As Ms. Gautreau told my hometown paper, The Dearborn Press & Guide in an article that came out after I published my first book, “His journal was magic to read…I can still remember the delight and the wonderful quirky observations he would make about life and the wonderful, unique ways of articulating his ideas.

“He had this dead-on, droll sense of humor,” she continued. “He would always spot the absurdity of life. He was always the guy who was willing to go out there and take a chance, take a risk. But at the same time I think he was very honest in his own heart.”

Meanwhile on the homefront, my dream wasn’t exactly a greeted with open arms. The general consensus of my family toward my dream fell along the lines of: “It’s just a hobby,” (Bobby’s Hobby!) or “it’s only a pipe-dream.” It wasn’t so much that they didn’t support me. They just didn’t encourage me. Or is there any difference?
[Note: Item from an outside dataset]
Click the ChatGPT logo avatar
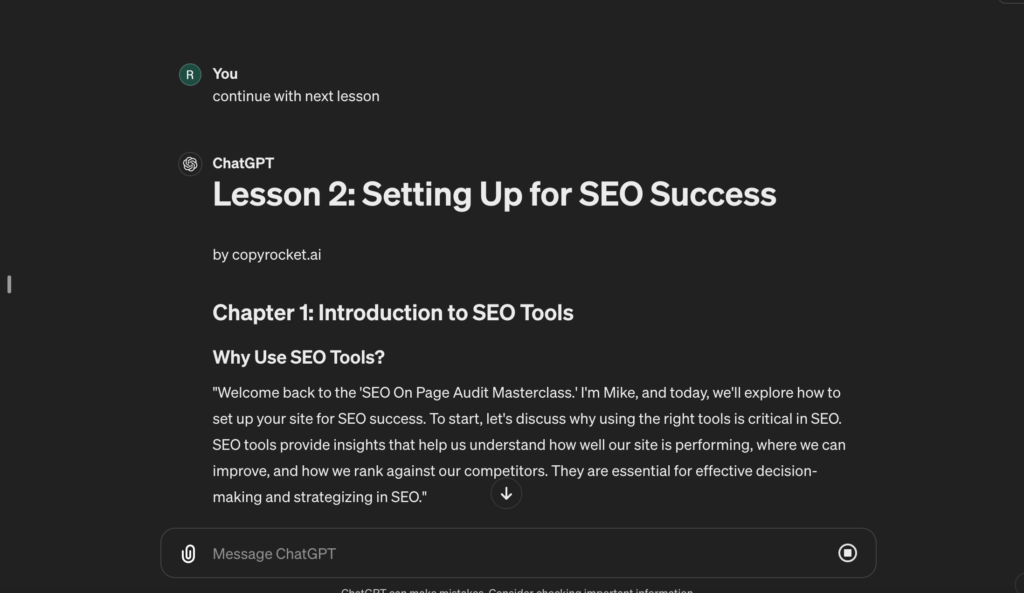The width and height of the screenshot is (1024, 593). [190, 164]

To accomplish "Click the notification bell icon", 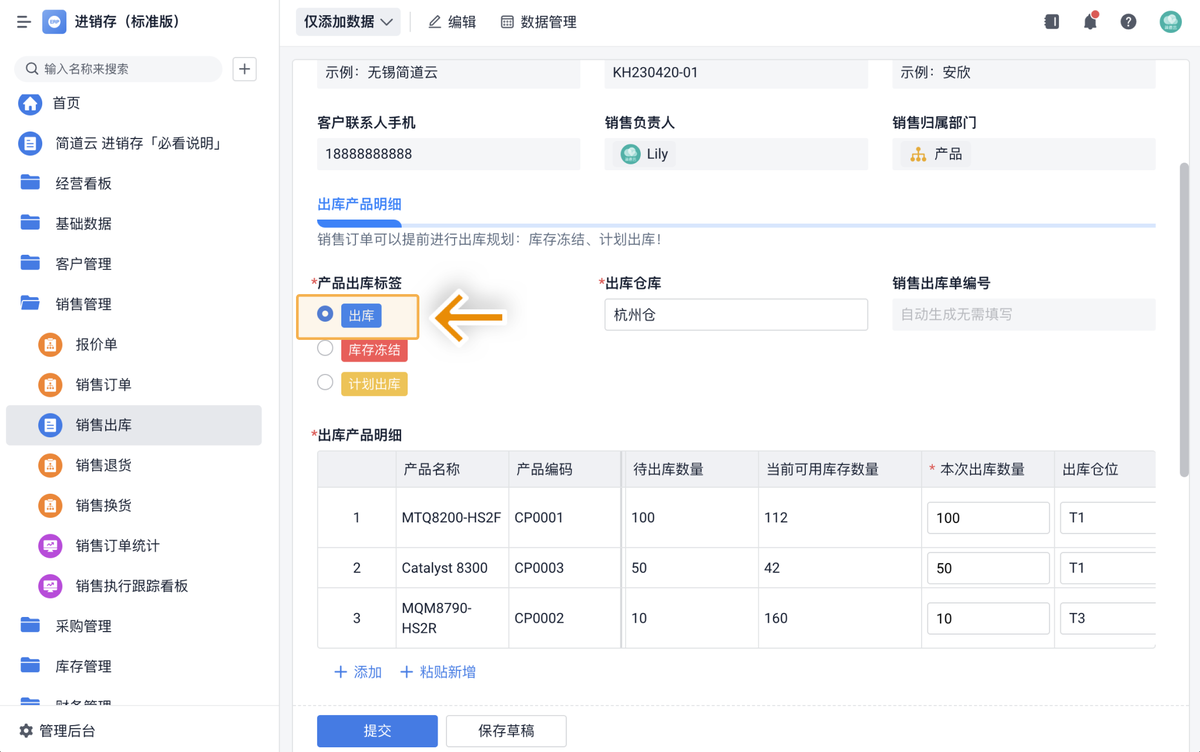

But let me get one thing straight: I couldn’t ask more loving, generous parents and am extremely grateful for all they have done for me and all they continue to do (you know, like keeping me despite being an oopsie daisy and staying together to raise three children, despite my dad being just days out of high school upon my birth). In some ways, their ambivalence toward my dream only added more fuel to the fire. And made me want to prove them wrong.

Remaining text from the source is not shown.